(Rows from a dataset)
******

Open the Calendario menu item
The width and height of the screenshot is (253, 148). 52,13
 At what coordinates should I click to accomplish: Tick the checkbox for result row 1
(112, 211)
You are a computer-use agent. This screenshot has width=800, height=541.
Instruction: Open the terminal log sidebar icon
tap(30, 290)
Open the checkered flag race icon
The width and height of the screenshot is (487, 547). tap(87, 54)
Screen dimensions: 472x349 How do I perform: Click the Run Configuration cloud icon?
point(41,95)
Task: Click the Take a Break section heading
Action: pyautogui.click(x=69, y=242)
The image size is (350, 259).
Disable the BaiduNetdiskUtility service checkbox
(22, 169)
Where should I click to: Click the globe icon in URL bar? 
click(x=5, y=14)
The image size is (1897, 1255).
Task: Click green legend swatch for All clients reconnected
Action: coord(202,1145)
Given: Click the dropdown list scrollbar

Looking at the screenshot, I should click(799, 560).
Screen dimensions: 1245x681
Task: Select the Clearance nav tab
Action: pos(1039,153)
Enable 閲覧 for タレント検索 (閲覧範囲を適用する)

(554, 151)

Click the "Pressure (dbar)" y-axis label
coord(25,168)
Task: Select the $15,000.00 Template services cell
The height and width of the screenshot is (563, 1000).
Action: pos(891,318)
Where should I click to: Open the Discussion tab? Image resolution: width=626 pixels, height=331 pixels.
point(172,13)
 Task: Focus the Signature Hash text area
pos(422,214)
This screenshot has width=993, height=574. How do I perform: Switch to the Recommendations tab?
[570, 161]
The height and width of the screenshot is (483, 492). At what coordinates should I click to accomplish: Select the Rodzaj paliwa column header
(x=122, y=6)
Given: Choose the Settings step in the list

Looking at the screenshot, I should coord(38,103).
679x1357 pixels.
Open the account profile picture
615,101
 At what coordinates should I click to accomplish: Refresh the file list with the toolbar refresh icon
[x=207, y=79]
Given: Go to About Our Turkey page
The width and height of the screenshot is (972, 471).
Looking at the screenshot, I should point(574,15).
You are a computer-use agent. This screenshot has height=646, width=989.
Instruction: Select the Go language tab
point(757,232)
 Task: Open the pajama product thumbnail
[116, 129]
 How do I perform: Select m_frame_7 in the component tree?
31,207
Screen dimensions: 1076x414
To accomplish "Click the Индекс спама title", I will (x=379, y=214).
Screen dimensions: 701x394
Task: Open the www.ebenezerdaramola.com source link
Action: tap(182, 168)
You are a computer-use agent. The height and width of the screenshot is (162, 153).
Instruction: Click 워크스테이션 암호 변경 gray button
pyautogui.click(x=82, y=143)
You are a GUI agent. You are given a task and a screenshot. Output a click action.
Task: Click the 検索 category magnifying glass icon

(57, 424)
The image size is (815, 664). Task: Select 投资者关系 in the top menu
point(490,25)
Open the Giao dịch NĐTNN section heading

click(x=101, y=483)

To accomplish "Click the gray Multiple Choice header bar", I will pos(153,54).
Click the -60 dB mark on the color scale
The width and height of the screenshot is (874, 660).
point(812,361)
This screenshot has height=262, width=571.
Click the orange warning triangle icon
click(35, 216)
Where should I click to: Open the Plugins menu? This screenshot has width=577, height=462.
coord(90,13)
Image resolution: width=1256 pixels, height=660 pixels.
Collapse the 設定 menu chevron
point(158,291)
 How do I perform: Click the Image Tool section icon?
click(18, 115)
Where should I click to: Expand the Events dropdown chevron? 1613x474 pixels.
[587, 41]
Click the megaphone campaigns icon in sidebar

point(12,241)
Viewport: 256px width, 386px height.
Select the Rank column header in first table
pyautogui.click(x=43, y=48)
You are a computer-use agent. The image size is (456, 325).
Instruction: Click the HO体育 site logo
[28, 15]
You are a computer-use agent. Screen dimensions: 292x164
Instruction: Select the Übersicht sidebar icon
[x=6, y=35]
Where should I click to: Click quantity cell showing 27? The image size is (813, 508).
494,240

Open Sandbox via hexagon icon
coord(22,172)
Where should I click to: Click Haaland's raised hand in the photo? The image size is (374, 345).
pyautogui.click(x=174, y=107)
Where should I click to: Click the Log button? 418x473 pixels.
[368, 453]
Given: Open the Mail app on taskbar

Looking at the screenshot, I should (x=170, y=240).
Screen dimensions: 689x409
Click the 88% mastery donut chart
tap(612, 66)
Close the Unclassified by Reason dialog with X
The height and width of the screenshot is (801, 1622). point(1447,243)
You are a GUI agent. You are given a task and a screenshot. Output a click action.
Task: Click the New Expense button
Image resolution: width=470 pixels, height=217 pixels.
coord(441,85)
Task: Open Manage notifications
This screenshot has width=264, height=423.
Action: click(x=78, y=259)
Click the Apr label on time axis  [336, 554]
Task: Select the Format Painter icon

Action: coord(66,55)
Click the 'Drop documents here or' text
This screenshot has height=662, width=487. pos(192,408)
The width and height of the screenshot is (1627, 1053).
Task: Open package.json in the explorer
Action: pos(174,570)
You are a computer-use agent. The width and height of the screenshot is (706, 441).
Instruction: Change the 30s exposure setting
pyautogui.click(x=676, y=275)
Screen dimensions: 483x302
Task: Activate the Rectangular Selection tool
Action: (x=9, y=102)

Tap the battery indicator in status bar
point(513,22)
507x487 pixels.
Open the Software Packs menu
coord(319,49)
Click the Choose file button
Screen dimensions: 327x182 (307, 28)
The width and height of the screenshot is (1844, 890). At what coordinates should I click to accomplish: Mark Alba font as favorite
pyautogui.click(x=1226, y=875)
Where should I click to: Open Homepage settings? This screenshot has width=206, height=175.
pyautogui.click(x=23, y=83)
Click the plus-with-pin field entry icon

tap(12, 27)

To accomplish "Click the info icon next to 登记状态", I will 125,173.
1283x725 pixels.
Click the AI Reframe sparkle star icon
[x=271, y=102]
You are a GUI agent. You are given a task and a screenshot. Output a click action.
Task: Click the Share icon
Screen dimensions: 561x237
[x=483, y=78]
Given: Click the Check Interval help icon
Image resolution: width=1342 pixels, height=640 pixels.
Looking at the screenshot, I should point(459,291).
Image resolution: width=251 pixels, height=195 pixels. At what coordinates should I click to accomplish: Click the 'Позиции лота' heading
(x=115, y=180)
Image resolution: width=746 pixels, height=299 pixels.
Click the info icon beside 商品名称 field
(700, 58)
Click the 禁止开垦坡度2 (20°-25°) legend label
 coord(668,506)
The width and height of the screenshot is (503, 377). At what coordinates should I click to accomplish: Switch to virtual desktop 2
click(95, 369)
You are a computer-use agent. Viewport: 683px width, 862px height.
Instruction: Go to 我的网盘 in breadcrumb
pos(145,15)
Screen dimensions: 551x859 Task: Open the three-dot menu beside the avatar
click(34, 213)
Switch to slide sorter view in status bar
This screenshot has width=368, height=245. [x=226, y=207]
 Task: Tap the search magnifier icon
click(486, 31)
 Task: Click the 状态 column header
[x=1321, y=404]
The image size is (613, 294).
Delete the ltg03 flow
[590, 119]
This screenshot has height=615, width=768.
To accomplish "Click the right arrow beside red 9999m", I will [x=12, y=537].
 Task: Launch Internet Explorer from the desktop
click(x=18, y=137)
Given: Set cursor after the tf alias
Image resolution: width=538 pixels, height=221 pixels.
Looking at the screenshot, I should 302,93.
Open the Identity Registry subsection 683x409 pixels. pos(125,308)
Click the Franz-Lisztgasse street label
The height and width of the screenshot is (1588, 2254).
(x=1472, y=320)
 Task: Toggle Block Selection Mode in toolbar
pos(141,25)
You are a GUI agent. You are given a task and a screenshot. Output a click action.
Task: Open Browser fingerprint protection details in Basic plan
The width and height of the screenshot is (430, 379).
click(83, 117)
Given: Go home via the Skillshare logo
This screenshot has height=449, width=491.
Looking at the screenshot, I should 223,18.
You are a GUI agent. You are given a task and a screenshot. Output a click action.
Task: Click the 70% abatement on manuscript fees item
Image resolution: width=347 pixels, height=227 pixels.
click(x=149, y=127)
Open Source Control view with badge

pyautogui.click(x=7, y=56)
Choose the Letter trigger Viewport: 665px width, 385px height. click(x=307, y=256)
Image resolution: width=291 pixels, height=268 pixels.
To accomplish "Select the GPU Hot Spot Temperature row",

******

# [STATED EXERCISE]
Copy out the items verbatim, starting with the line containing "Given: Click the dropdown list scrollbar" and ending with the line containing "coord(25,168)", both included.

# [TASK RESPONSE]
Given: Click the dropdown list scrollbar

Looking at the screenshot, I should click(799, 560).
Screen dimensions: 1245x681
Task: Select the Clearance nav tab
Action: pos(1039,153)
Enable 閲覧 for タレント検索 (閲覧範囲を適用する)

(554, 151)

Click the "Pressure (dbar)" y-axis label
coord(25,168)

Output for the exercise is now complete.